WHAT THE TASK REQUIRES: Rewrite every line of the records below as a numbered list and leave out any blank lines.

MATERIAL PROVIDED:
-- START --
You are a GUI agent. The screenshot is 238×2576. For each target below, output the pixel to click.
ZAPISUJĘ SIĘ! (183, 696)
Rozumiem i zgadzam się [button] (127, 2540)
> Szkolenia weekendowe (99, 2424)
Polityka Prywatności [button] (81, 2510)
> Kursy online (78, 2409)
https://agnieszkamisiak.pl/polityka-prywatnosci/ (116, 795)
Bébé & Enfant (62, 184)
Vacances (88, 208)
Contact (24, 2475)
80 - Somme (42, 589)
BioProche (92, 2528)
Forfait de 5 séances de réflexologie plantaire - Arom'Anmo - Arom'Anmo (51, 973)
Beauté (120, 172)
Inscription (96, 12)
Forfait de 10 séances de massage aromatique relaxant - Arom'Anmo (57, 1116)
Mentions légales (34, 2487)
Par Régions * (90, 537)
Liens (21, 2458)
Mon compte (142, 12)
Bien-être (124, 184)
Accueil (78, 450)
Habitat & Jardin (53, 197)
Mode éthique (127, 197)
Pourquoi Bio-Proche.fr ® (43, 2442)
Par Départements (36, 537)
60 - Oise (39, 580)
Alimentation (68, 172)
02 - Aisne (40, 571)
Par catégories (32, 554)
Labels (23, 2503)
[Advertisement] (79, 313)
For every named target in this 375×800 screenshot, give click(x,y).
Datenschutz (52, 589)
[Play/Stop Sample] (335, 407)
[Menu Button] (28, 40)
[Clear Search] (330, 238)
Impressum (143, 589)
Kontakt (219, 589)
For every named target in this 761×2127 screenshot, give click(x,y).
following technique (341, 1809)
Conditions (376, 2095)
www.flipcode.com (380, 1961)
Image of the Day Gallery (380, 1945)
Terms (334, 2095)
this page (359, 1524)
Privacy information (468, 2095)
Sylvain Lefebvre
-- END --
COMPLETE RESPONSE:
1. You are a GUI agent. The screenshot is 238×2576. For each target below, output the pixel to click.
2. ZAPISUJĘ SIĘ! (183, 696)
3. Rozumiem i zgadzam się [button] (127, 2540)
4. > Szkolenia weekendowe (99, 2424)
5. Polityka Prywatności [button] (81, 2510)
6. > Kursy online (78, 2409)
7. https://agnieszkamisiak.pl/polityka-prywatnosci/ (116, 795)
8. Bébé & Enfant (62, 184)
9. Vacances (88, 208)
10. Contact (24, 2475)
11. 80 - Somme (42, 589)
12. BioProche (92, 2528)
13. Forfait de 5 séances de réflexologie plantaire - Arom'Anmo - Arom'Anmo (51, 973)
14. Beauté (120, 172)
15. Inscription (96, 12)
16. Forfait de 10 séances de massage aromatique relaxant - Arom'Anmo (57, 1116)
17. Mentions légales (34, 2487)
18. Par Régions * (90, 537)
19. Liens (21, 2458)
20. Mon compte (142, 12)
21. Bien-être (124, 184)
22. Accueil (78, 450)
23. Habitat & Jardin (53, 197)
24. Mode éthique (127, 197)
25. Pourquoi Bio-Proche.fr ® (43, 2442)
26. Par Départements (36, 537)
27. 60 - Oise (39, 580)
28. Alimentation (68, 172)
29. 02 - Aisne (40, 571)
30. Par catégories (32, 554)
31. Labels (23, 2503)
32. [Advertisement] (79, 313)
33. For every named target in this 375×800 screenshot, give click(x,y).
34. Datenschutz (52, 589)
35. [Play/Stop Sample] (335, 407)
36. [Menu Button] (28, 40)
37. [Clear Search] (330, 238)
38. Impressum (143, 589)
39. Kontakt (219, 589)
40. For every named target in this 761×2127 screenshot, give click(x,y).
41. following technique (341, 1809)
42. Conditions (376, 2095)
43. www.flipcode.com (380, 1961)
44. Image of the Day Gallery (380, 1945)
45. Terms (334, 2095)
46. this page (359, 1524)
47. Privacy information (468, 2095)
48. Sylvain Lefebvre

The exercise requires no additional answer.